Black Sunday

Audio: 

The Dust Bowl was among the worst human-made environmental disasters of the twentieth century. Its root cause was the over-farming of once-rich prairie grasslands in the southern plains of the United States, followed by extreme drought in the early 1930s. For over a decade, furious dust storms blew across the region, devastating the farmland and the people who lived there. The worst of those storms occurred on Sunday, April 14, 1935, a day that became known as Black Sunday. This “black blizzard” caused people to fear the world was ending, and it had a tremendous effect on the twenty-two-year-old Guthrie. Seeing the powerful destruction of these storms catalyzed him to become a spokesperson for the disenfranchised.

Unknown photographer
Dust storm approaching Stratford, Texas, 1935
NOAA George E. Marsh Album

Transcription: 

Woody Guthrie: Well, some of the worst dust storms in the history of the whole world, I guess, broke loose right there in that country.

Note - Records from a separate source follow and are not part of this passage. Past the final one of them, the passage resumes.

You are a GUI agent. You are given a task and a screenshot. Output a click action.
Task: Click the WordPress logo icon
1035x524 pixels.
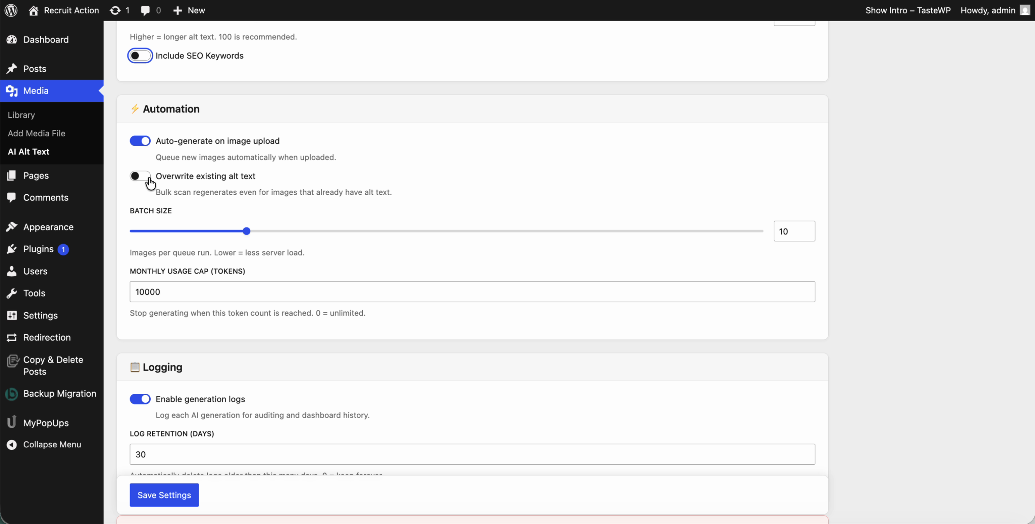10,10
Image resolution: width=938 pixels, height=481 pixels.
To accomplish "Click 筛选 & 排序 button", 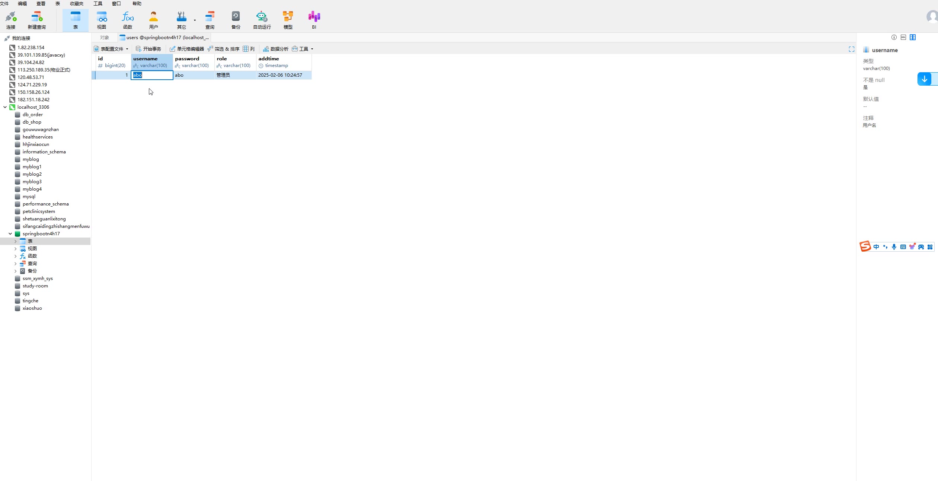I will (x=223, y=49).
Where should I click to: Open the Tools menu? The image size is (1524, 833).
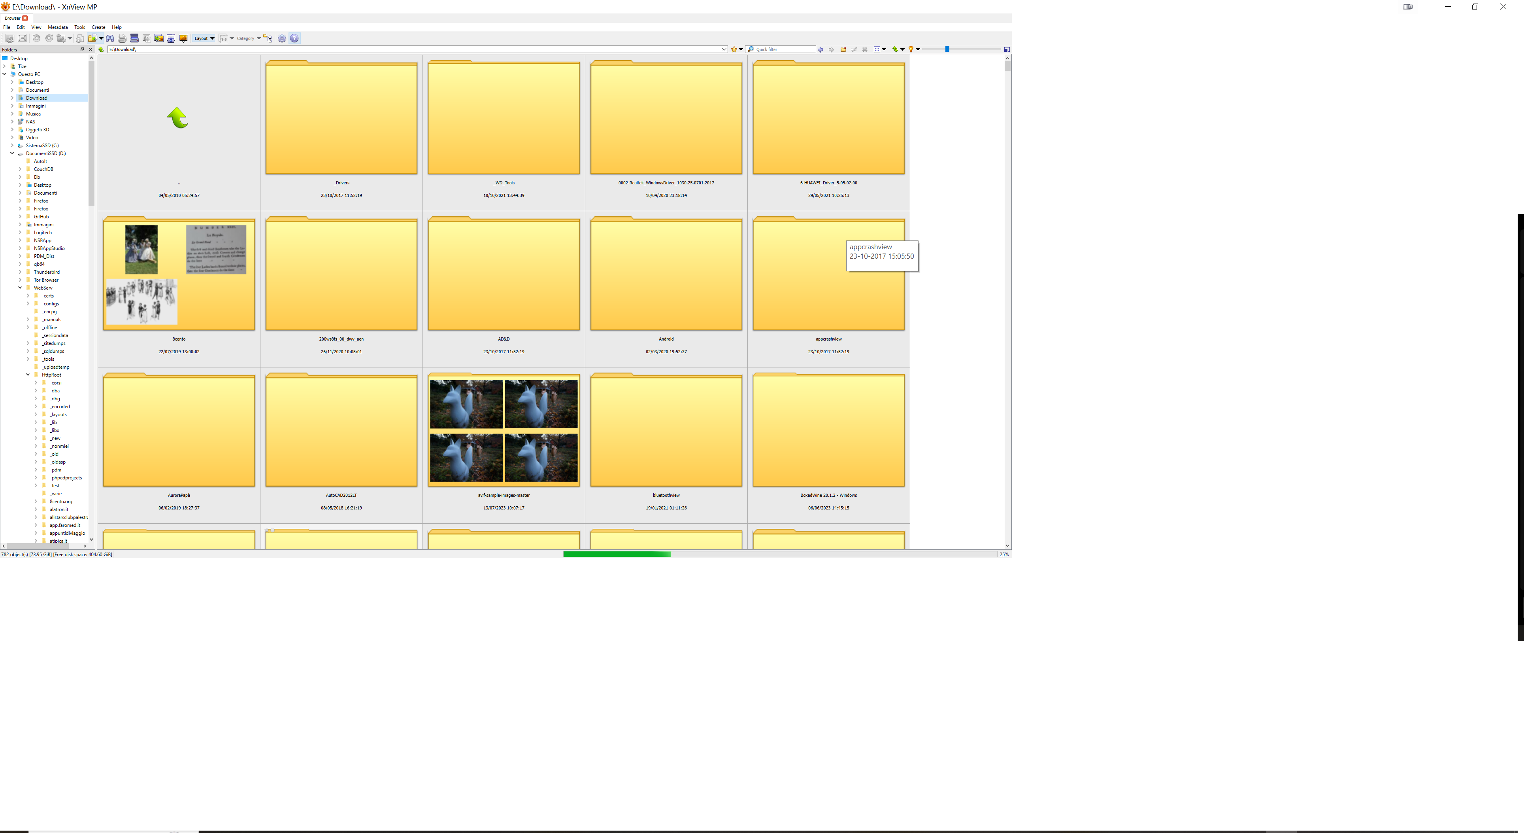(x=79, y=27)
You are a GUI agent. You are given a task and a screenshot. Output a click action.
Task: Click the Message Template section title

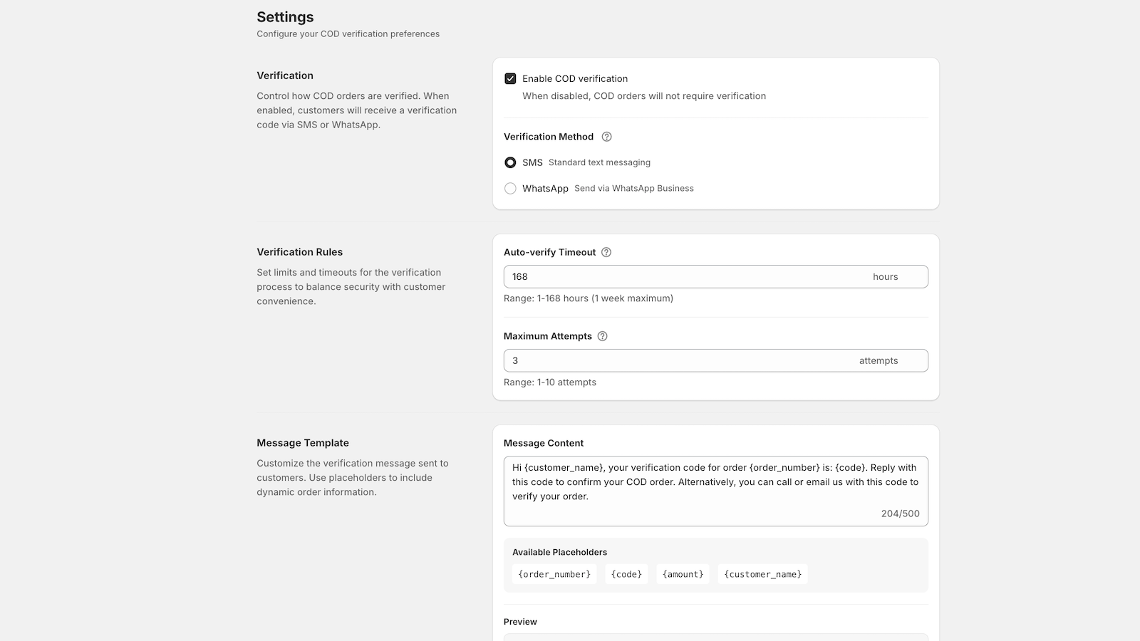tap(303, 442)
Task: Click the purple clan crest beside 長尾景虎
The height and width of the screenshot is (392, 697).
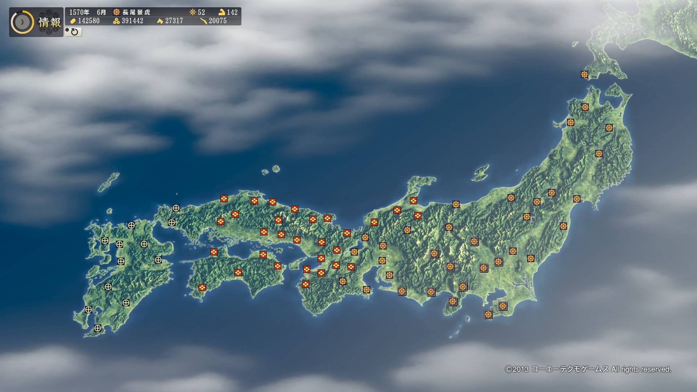Action: click(x=117, y=12)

Steve Earle: Stripped of protective grasses, destroyed by cash crops, and impacted by climate change, the over-cultivated farmland of the Great Plains supplied the dust that would bury American cities. Journalists began to speak of America’s “Dust Bowl.” And the worst single day that anyone could remember was “Black Sunday”—April 14th, 1935.

Woody Guthrie: I remember the particular evening of April 14, 1935, that this dust storm here blowed up. I was standin’, a whole bunch of us was standin’, just outside of this little town here that you see. And so we watched the dust storm come up like the Red Sea closin’ in on the Israel children and any way, we stood there and watched the son of a gun come up and I am a-tellin’ you that it got so black when that thing hit, we all run into the house and all of the neighbors had all congregated in different houses round over the neighborhood and around over town and we sat there in a little old room and it got so dark that you couldn’t see your hand before your face. You couldn’t see anybody in the room… So, we got to talkin’, ya know, and uh, a lot of people in the crowd that was religious-minded and they was up pretty well on the scriptures, they said, “Well, boys, girls, friends, and relatives, this is the end.”

The human race ain’t been treatin’ each other right and robbin’ each other in different ways, with fountain pens, guns, and havin’ wars and killin’ each other and shootin’ round. So, the feller that made this world, he’s worked up this dust storm and there has never been anything like it in the whole history of the world.